Stereo image matching is a fundamental task in computer vision, photogrammetry and remote sensing, but there is an almost unexplored field, i.e., polygon matching, which faces the following challenges: disparity discontinuity, scale variation, training requirement, and generalization. To address the above-mentioned issues, this paper proposes a novel U(PM): low-cost unsupervised polygon matching with pre-trained models by uniting automatically learned and handcrafted features, of which pipeline is as follows: firstly, the detector leverages the pre-trained segment anything model to obtain masks; then, the vectorizer converts the masks to polygons and graphic structure; secondly, the global matcher addresses challenges from global viewpoint changes and scale variation based on bidirectional-pyramid strategy with pre-trained LoFTR; finally, the local matcher further overcomes local disparity discontinuity and topology inconsistency of polygon matching by local-joint geometry and multi-feature matching strategy with Hungarian algorithm. We benchmark our U(PM) on the ScanNet and SceneFlow datasets using our proposed new metric, which achieved state-of-the-art accuracy at a competitive speed and satisfactory generalization performance at low cost without any training requirement.

Paper Structure

This paper contains 19 sections, 12 equations, 5 figures, 4 tables.

Figures (5)

  • Figure 1: A visual representation of the different types of matching primitives (points, lines, polygons).
  • Figure 2: U(PM)$^2$ vs. MASA and MESA in visual comparison. The locations indicated by the rounded boxes are where the topological relationships have changed. MASA fails to detect polygons or areas because it was designed for different tasks. MESA achieves lower area overlap ratios and higher mismatch rates. In contrast, U(PM)$^2$ attains the highest number of matches with the finest-grained accuracy (down to individual building-level accuracy).
  • Figure 3: Overview of U(PM)$^2$. 1) Detector jointly performs polygon and feature point detection from stereo images to construct polygons with graphic structure. 2) Global matcher matches feature points extracted by the Detector, establishing reliable correspondences and global geometric constraints. 3)Local matcher eliminates ambiguous matches through the geometry and multi-feature matching strategy to solve bipartite graph matching, ultimately optimizing polygon matching.
  • Figure 4: Bidirectional-pyramid matching.

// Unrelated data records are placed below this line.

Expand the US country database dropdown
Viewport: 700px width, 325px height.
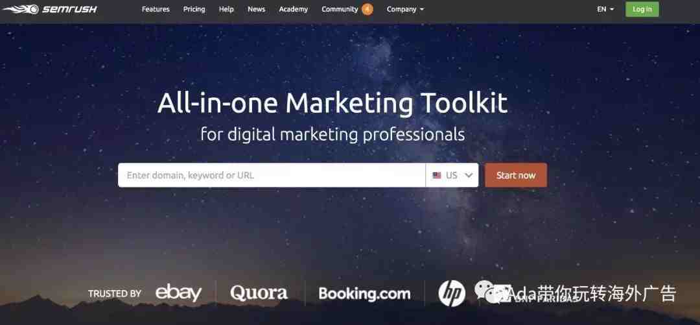(x=452, y=175)
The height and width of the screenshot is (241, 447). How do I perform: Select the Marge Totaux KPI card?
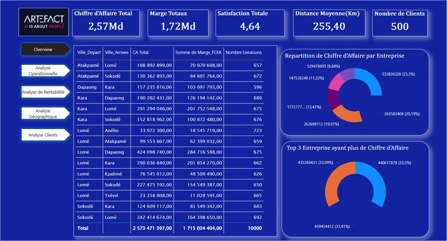pos(178,22)

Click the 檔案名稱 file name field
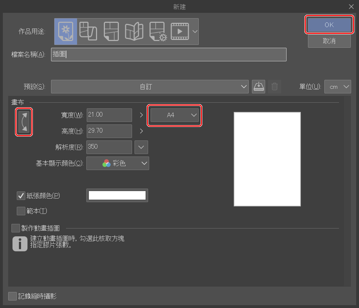tap(168, 55)
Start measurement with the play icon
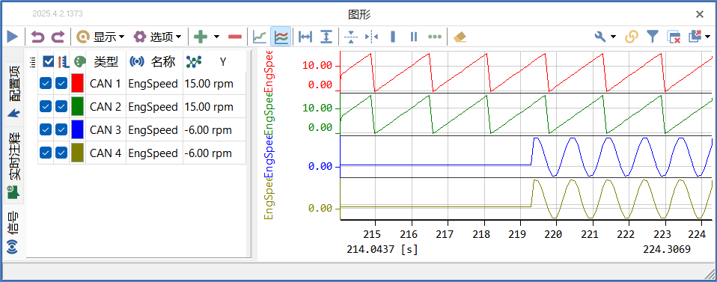 (12, 37)
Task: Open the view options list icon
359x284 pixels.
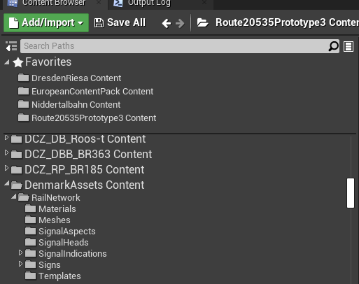Action: (349, 46)
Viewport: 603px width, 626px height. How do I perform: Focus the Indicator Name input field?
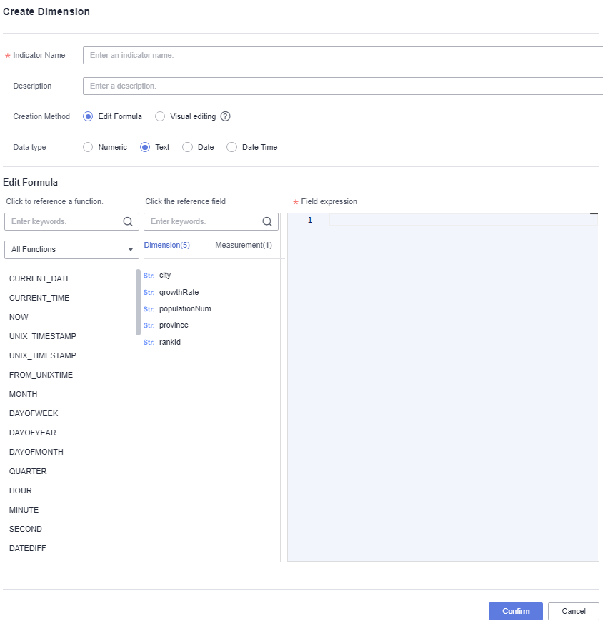[x=343, y=56]
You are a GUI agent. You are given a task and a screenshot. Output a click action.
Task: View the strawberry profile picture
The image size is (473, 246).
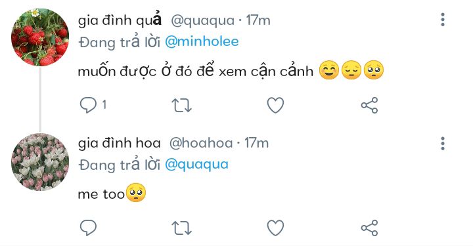tap(40, 37)
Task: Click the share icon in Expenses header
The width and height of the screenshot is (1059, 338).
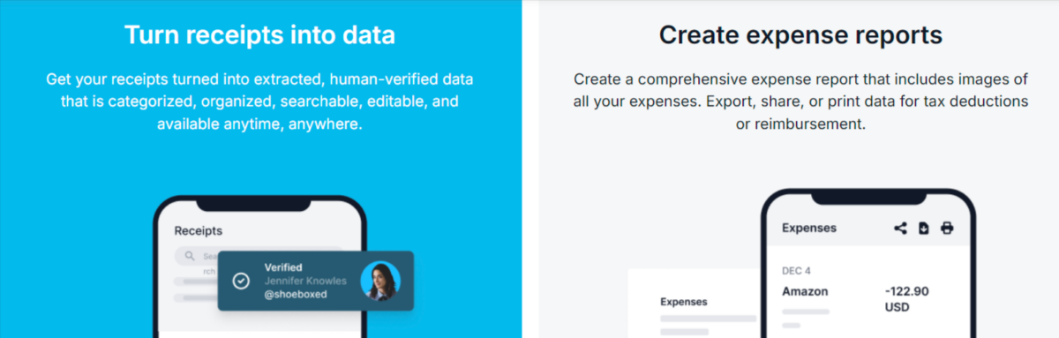Action: 900,228
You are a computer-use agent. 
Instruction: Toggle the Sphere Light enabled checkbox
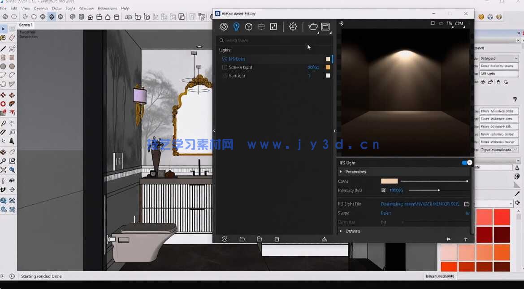(x=225, y=67)
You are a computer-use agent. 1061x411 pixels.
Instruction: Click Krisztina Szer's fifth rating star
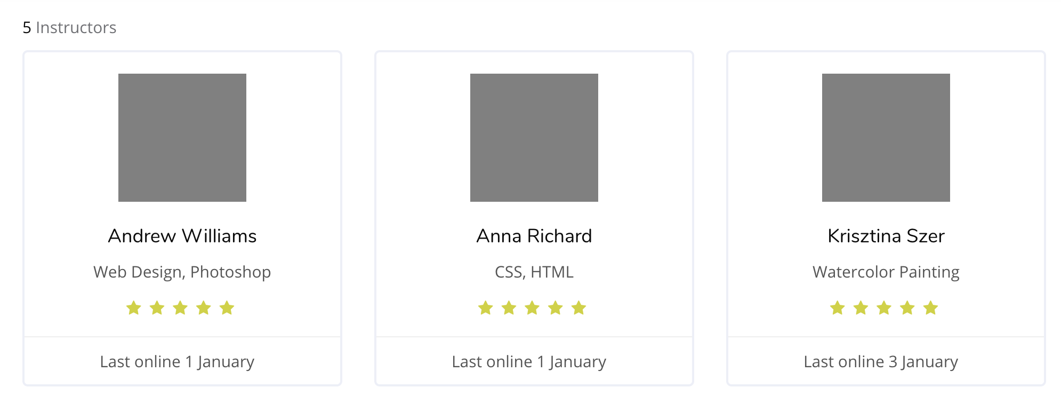(931, 308)
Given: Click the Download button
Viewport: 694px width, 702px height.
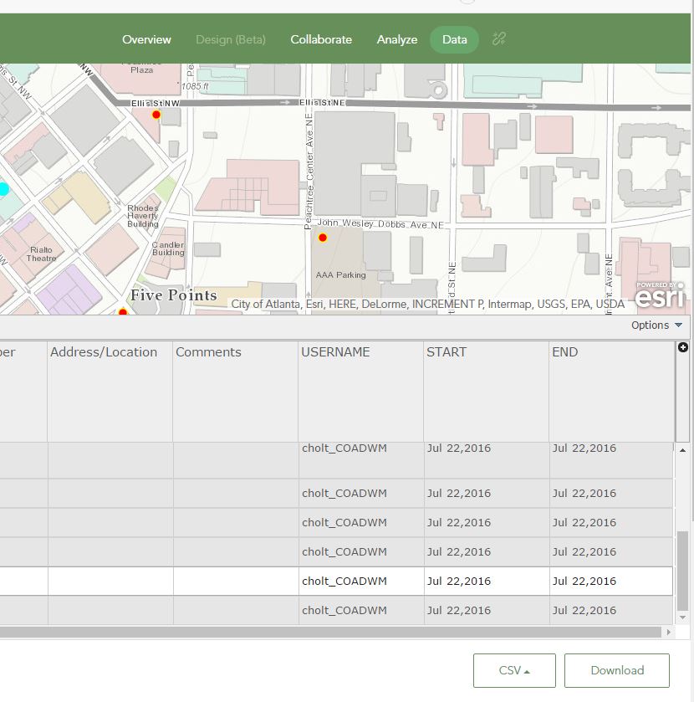Looking at the screenshot, I should [616, 670].
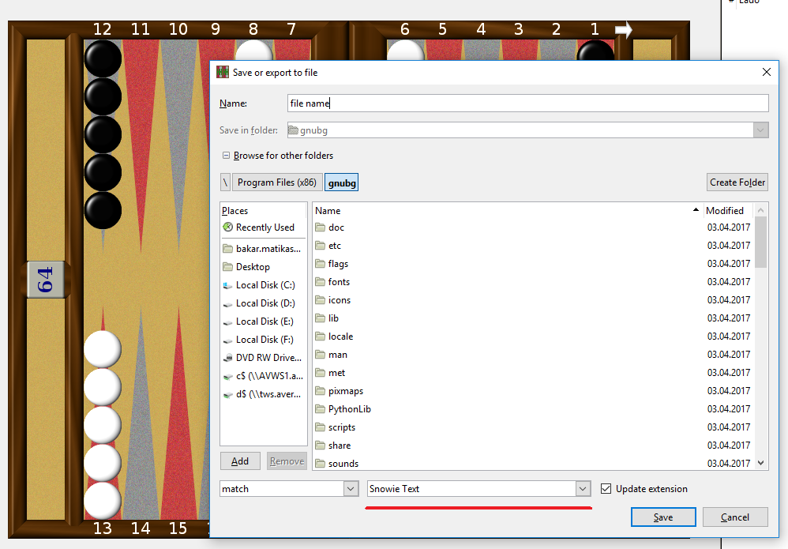Open the sounds folder

[x=343, y=464]
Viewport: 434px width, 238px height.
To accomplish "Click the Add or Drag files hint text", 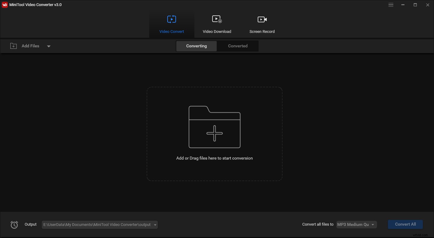I will (214, 158).
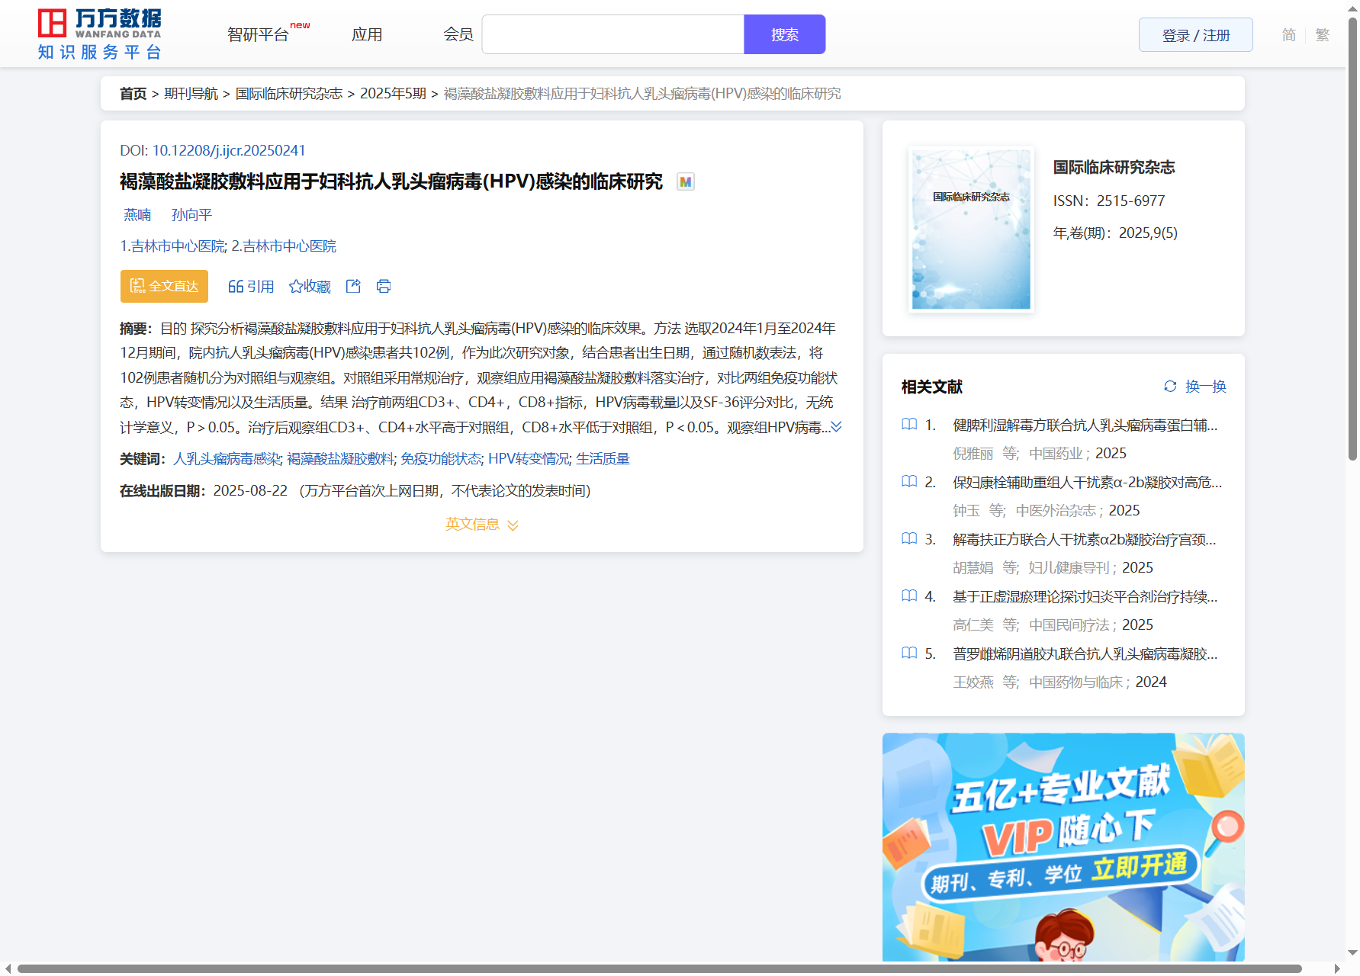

The Bidirectional pyramid progressively narrows the search region from the top-level initial area toward lower levels to establish geometric constraints for subsequent local matching.
  • Figure 5: The proposed Local Matcher. It addresses matching failures caused by local deformations and topological inconsistencies. The essential reason is the viewpoint variation causes disparity variation, then disparity variation in turn leads to topological inconsistency (e.g., the relative position relationship between the box and the polygonal area). To solve above-mentioned issue, the local matching is proposed by joint local geometric and texture correlations.